* Task description
Give again, unaltered, the lines of the listing below that run from the line having "Screen dimensions: 420x436" through the line having "Instruction: Click the fourth rating star".

* Supplied records
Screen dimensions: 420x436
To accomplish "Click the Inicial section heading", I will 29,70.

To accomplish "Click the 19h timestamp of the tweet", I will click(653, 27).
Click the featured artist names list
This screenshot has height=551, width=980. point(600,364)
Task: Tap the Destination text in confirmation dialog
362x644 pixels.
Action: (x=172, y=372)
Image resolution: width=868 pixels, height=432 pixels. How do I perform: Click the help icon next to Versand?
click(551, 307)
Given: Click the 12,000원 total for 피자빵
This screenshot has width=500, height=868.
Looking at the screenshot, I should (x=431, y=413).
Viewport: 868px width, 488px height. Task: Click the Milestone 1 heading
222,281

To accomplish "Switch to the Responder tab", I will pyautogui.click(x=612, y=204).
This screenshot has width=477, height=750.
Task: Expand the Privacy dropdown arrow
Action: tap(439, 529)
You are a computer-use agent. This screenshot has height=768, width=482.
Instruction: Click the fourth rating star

---

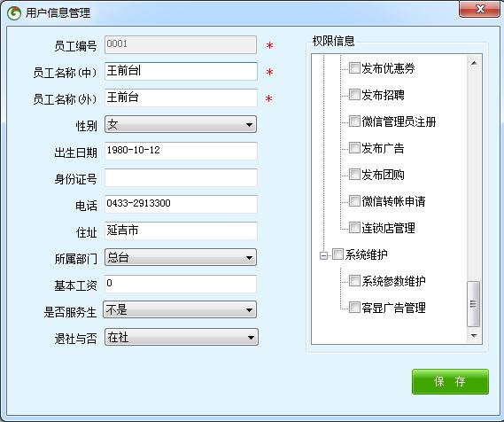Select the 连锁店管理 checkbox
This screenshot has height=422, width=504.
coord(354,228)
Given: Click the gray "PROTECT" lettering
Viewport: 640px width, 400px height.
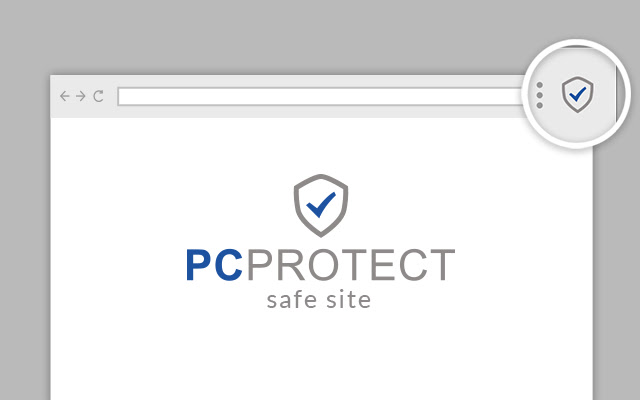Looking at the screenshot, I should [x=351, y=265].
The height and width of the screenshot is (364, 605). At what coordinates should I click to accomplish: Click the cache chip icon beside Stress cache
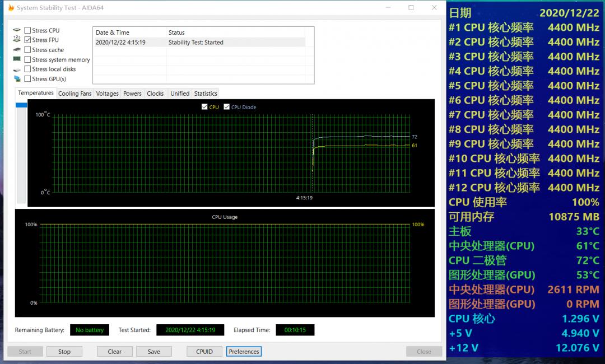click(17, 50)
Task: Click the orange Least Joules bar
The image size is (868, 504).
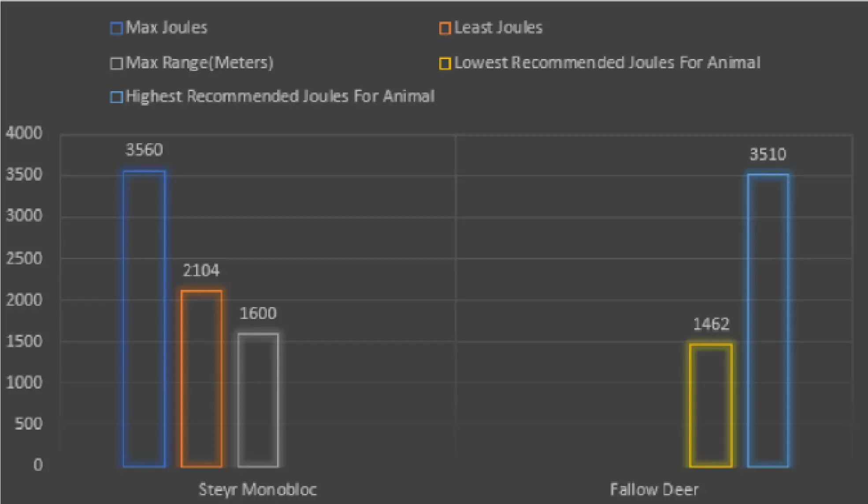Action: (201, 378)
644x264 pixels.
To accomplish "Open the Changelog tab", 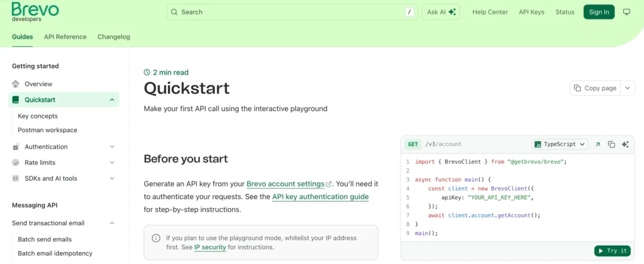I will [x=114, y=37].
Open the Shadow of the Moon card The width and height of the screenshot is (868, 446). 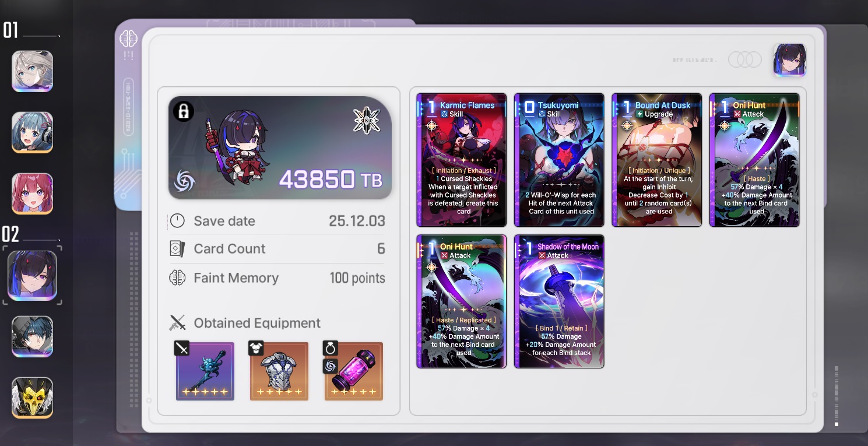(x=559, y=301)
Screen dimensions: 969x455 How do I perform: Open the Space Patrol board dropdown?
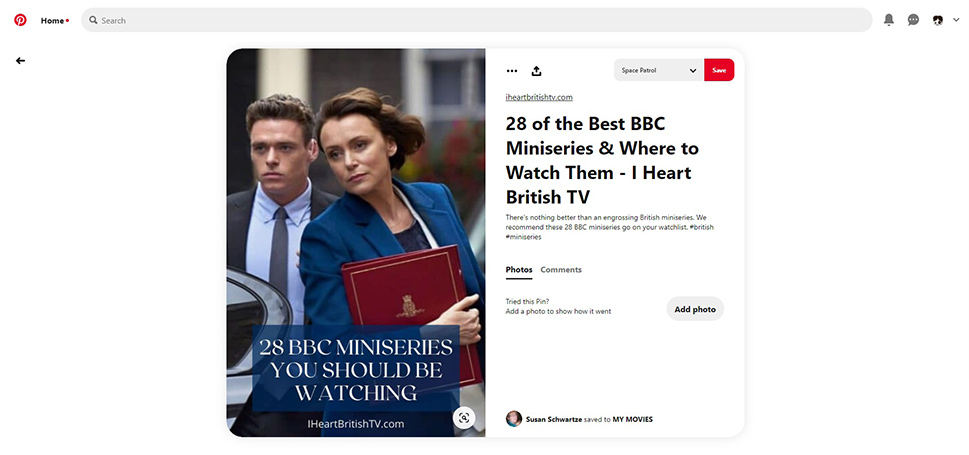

* Problem solution
Screen dimensions: 420x436
To accomplish "Click the Inicial section heading", I will 29,70.

To accomplish "Click the 19h timestamp of the tweet", I will click(653, 27).
Click the featured artist names list
This screenshot has height=551, width=980. point(600,364)
Task: Tap the Destination text in confirmation dialog
362x644 pixels.
Action: (x=172, y=372)
Image resolution: width=868 pixels, height=432 pixels. How do I perform: Click the help icon next to Versand?
click(551, 307)
Given: Click the 12,000원 total for 피자빵
This screenshot has width=500, height=868.
Looking at the screenshot, I should (x=431, y=413).
Viewport: 868px width, 488px height. Task: Click the Milestone 1 heading
222,281

To accomplish "Switch to the Responder tab", I will pyautogui.click(x=612, y=204).
This screenshot has width=477, height=750.
Task: Expand the Privacy dropdown arrow
Action: tap(439, 529)
You are a computer-use agent. This screenshot has height=768, width=482.
Instruction: Click the fourth rating star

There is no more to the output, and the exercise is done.